| Goal of the exercise |
Shorten the paragraph in the album review that begins "Why be good enough," keeping its main facts.

=== Text provided ===

Reviews
Album review: Sløtface – Film Buff
Norwegian punk favourites Sløtface deliver cathartic fun on new LP, Film Buff.
Norwegian alt.punks Sløtface branch out on second album Sorry For The Late Reply
'Why be good enough /When you could be a success?’ yells Haley Shea at the outset of S.U.C.C.E.S.S., the opening track on her band’s second album, a spark that sets off a riot of pinballing percussion and guitar. Initially, that brazenly ambitious statement may seem off-kilter for Sløtface, rhetoric befitting a snake oil salesman rather than an openly progressive punk band. But the hyperactive instruments take on a different tone as Haley continues: ‘You better represent / Be the best damn immigrant’. Later, she asks ‘If you’re not crying, do you care enough?’ It’s a smart, calculated look at a world in which pressure to be more productive, happier, better than everyone on your friends list – or worse, an example for an entire group of people – can be absolutely crushing.

=== Dataset excerpts ===

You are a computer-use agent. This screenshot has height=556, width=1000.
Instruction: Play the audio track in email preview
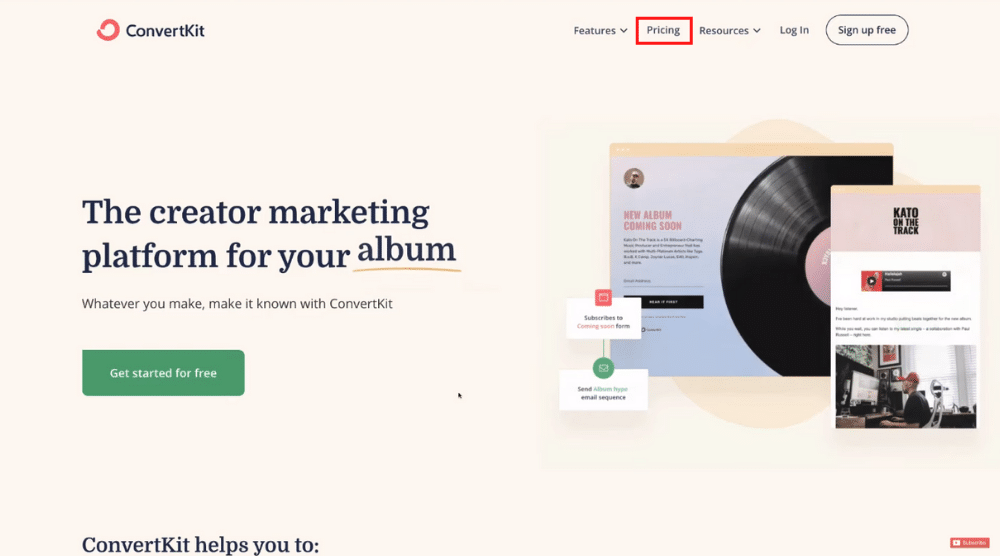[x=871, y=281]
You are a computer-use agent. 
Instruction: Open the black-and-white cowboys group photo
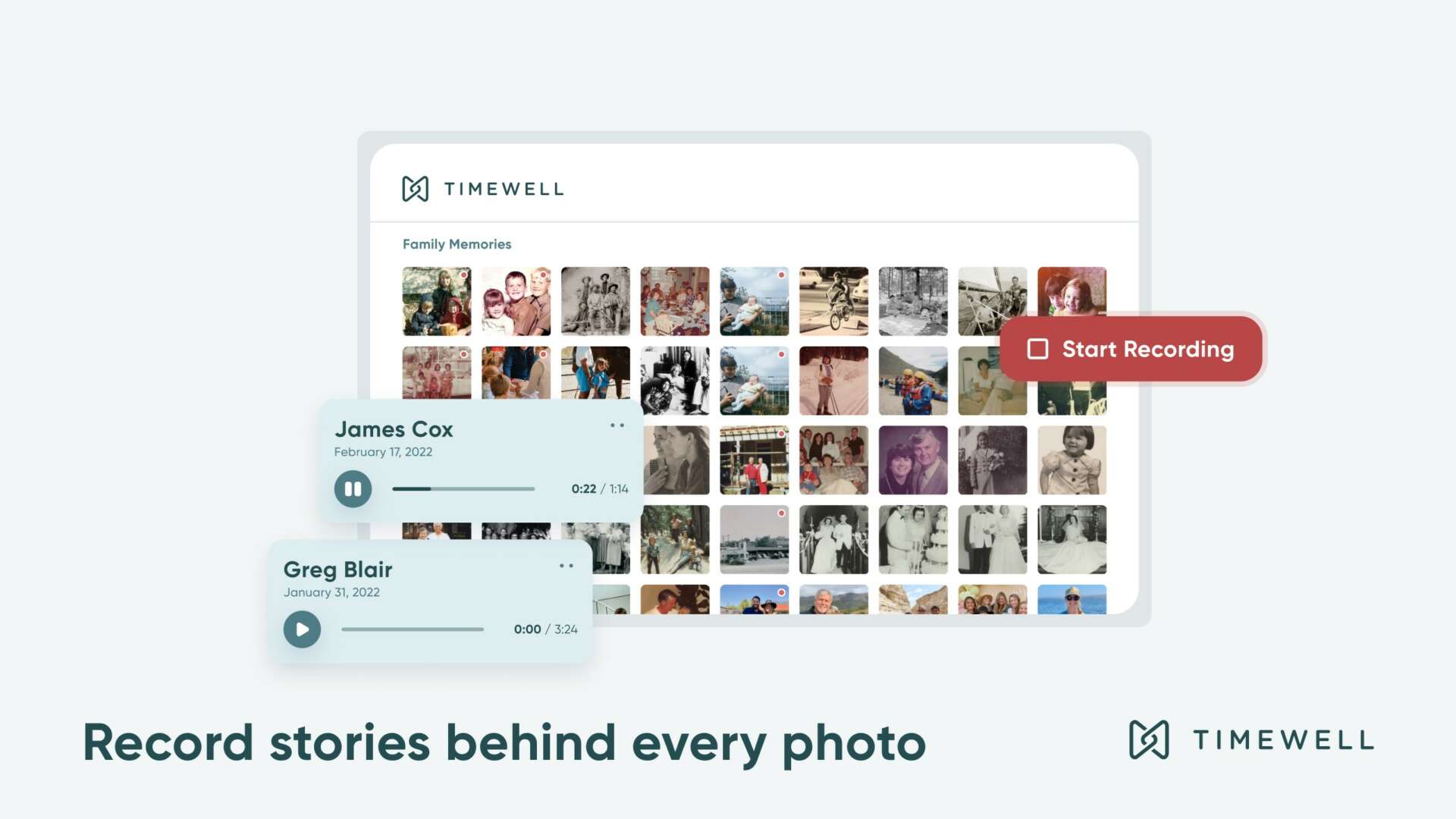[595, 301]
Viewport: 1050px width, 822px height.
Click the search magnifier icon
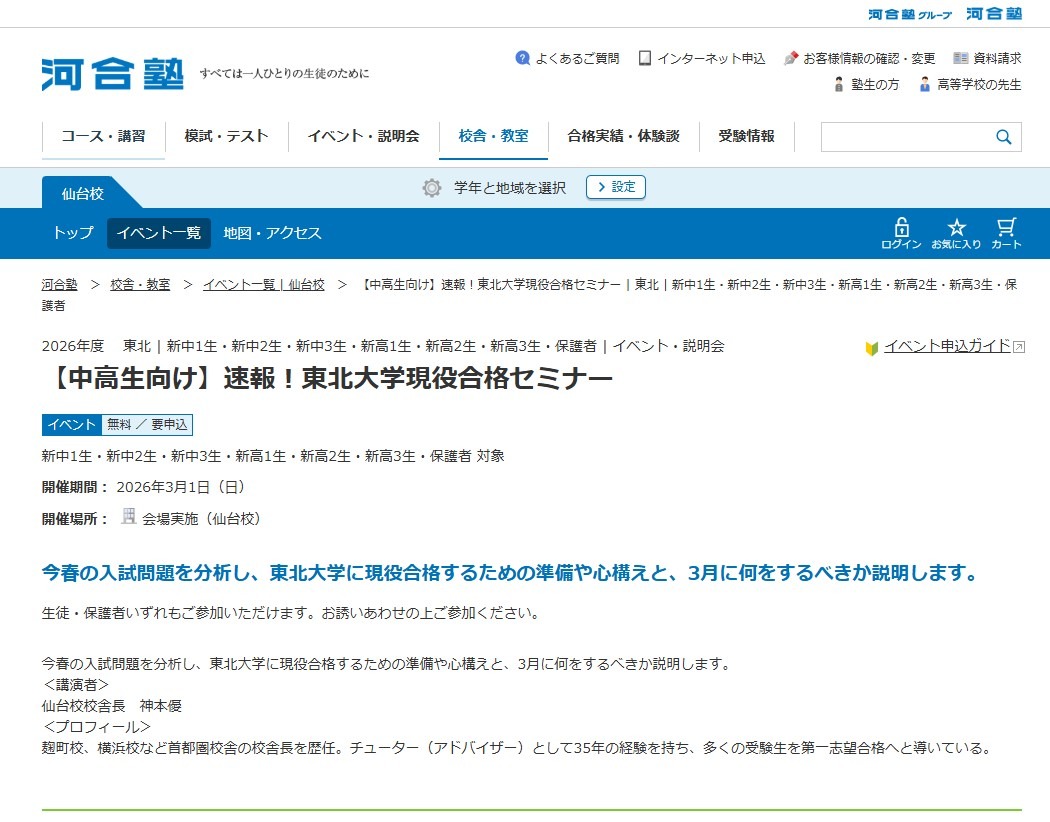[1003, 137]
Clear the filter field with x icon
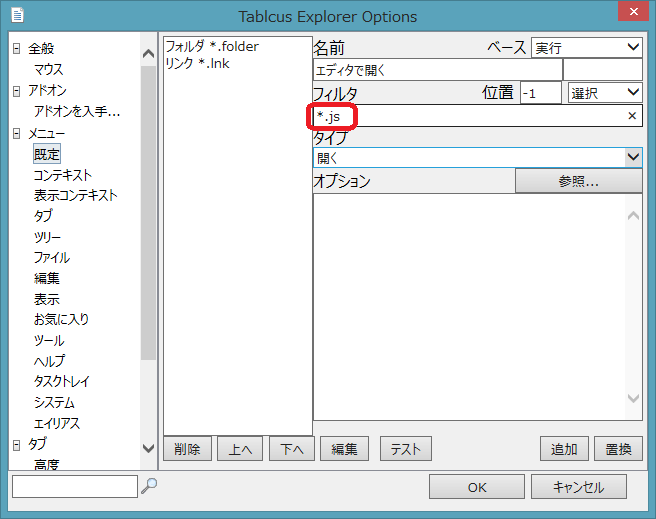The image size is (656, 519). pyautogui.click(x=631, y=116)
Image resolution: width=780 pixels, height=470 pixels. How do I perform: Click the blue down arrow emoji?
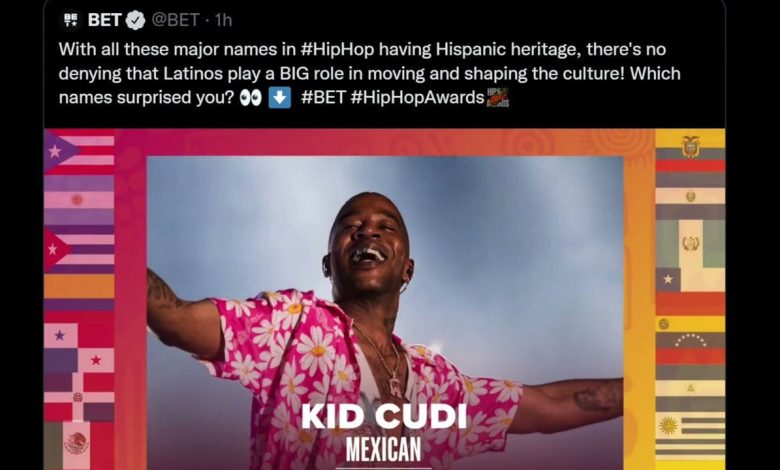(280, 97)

===
=== Dataset excerpts ===

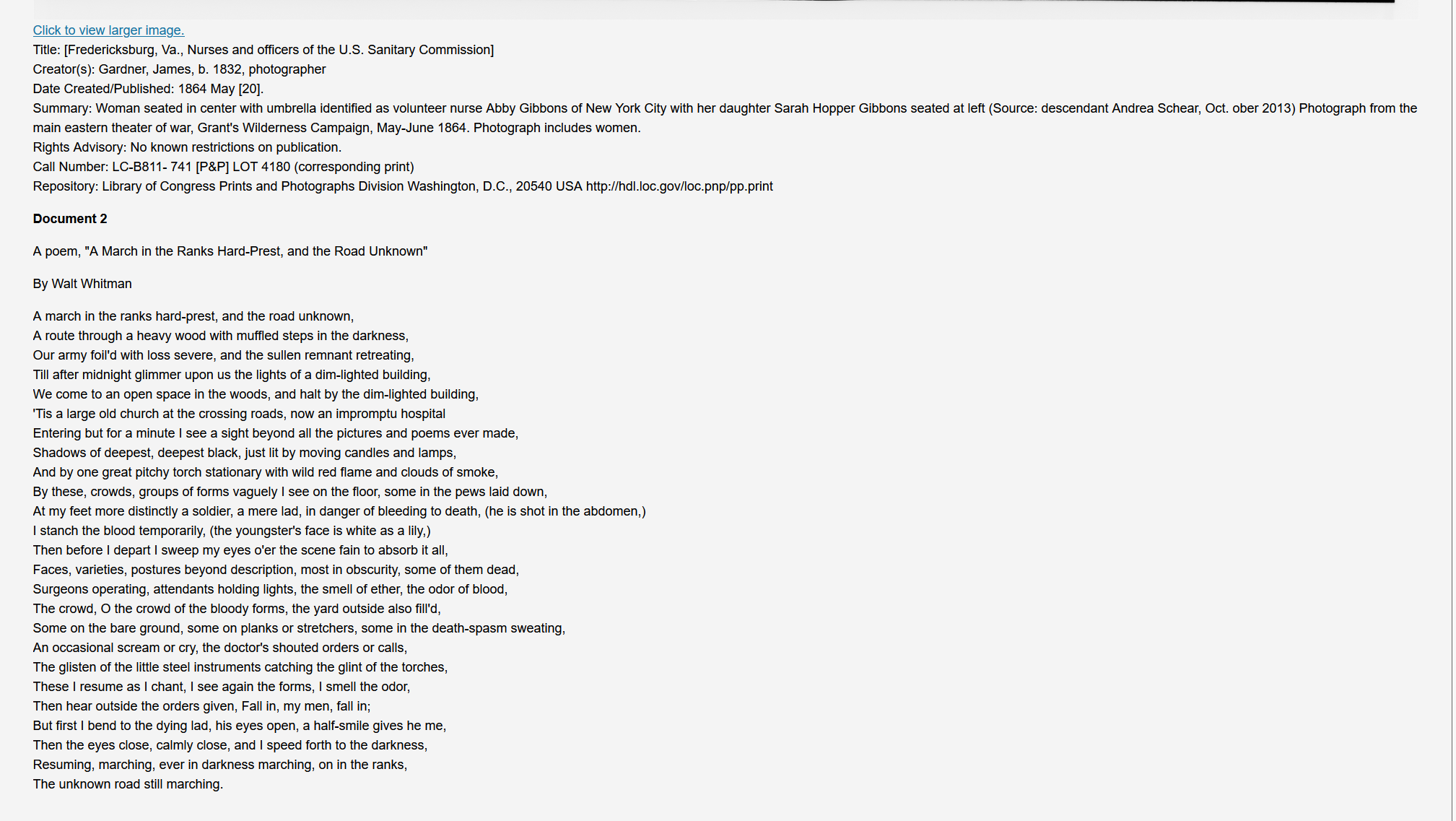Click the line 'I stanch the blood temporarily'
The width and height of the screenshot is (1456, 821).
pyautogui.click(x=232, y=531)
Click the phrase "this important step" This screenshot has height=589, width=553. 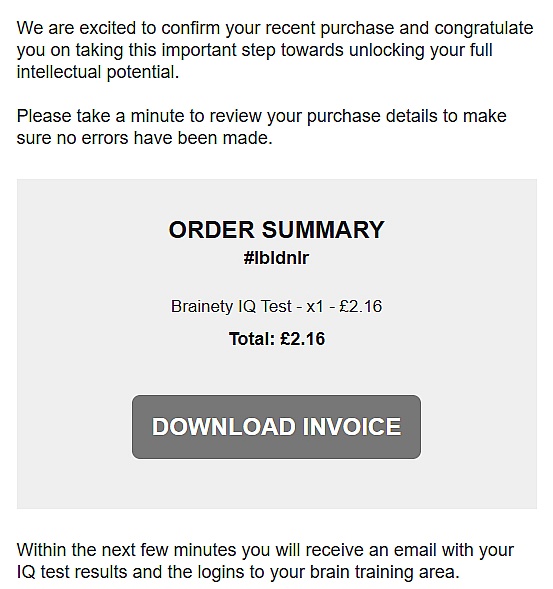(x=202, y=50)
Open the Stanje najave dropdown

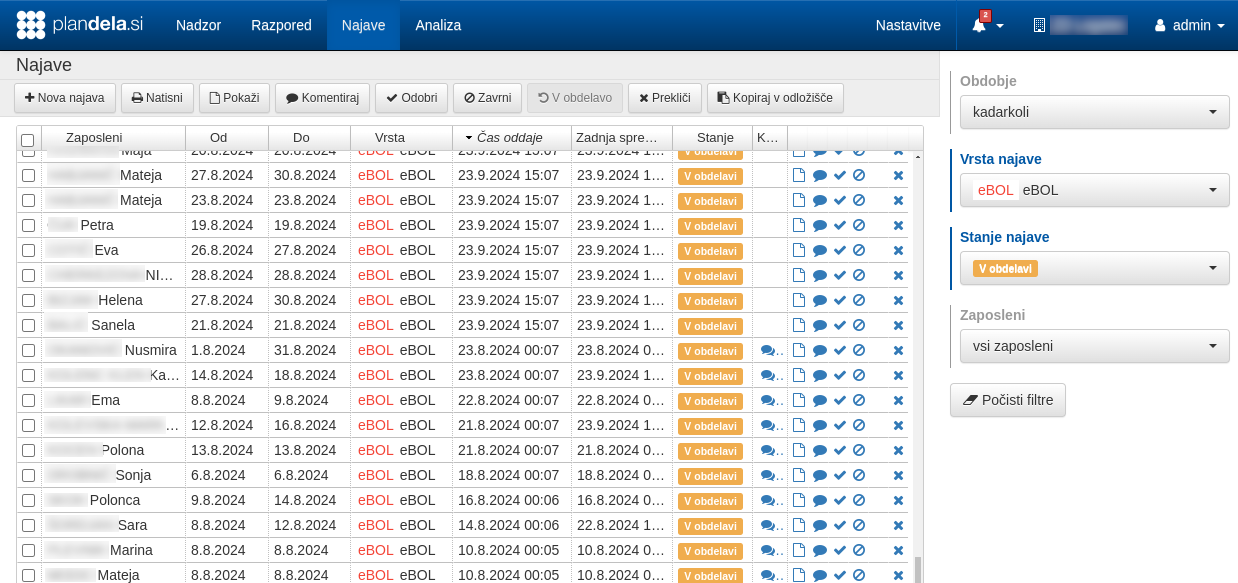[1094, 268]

===

| Reply |
S.U.C.C.E.S.S., the first track on Sløtface's second album, opens with Haley Shea yelling "Why be good enough / When you could be a success?", which sets off wild percussion and guitar. That bold, ambitious line may at first seem odd for an openly progressive punk band. But the song changes tone when she goes on with "You better represent / Be the best damn immigrant" and later asks "If you're not crying, do you care enough?" The track is a smart look at how crushing the pressure can be to be more productive, happier, better than everyone on your friends list, or an example for a whole group of people.